▶ [Entries shown]:
=====

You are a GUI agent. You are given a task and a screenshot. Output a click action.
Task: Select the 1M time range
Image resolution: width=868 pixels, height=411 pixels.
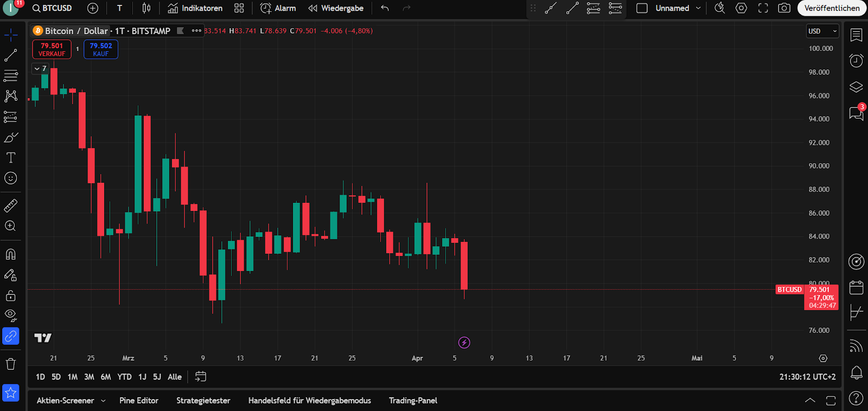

=====

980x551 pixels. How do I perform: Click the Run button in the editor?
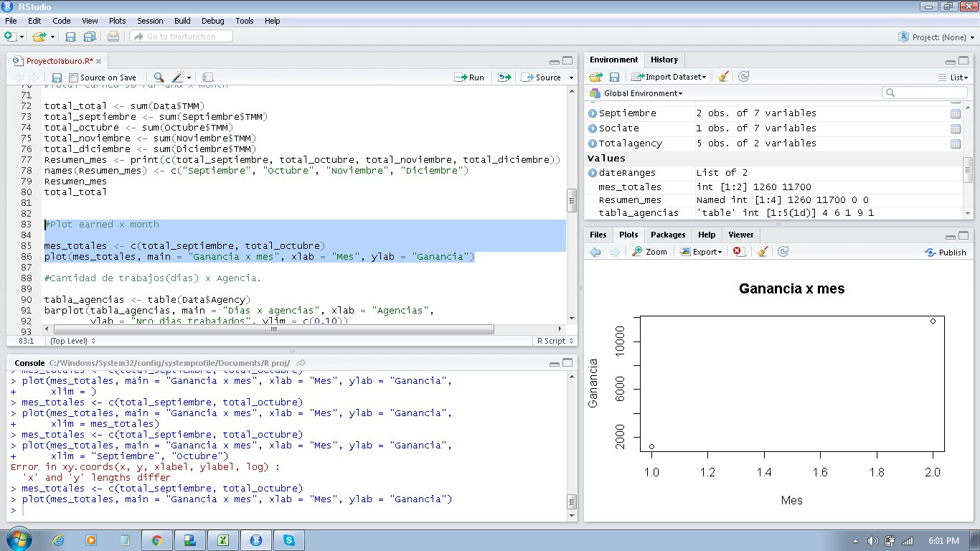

=====

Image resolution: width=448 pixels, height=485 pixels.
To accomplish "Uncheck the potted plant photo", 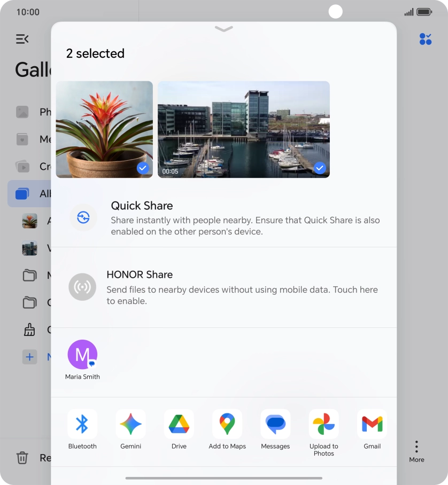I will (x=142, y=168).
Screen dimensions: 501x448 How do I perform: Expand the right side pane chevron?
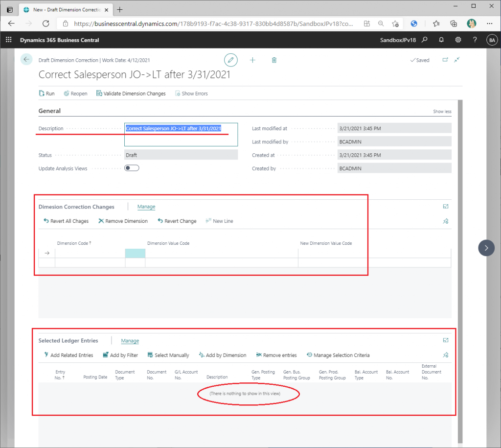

=====

▶ [Directions for this task]: The lines above from the one containing "You are a GUI" through the one containing "Image resolution: width=868" are to be set down exactly, and no others.

▶ [Written solution]:
You are a GUI agent. You are given a task and a screenshot. Output a click action.
Task: Select the 1M time range
Image resolution: width=868 pixels, height=411 pixels.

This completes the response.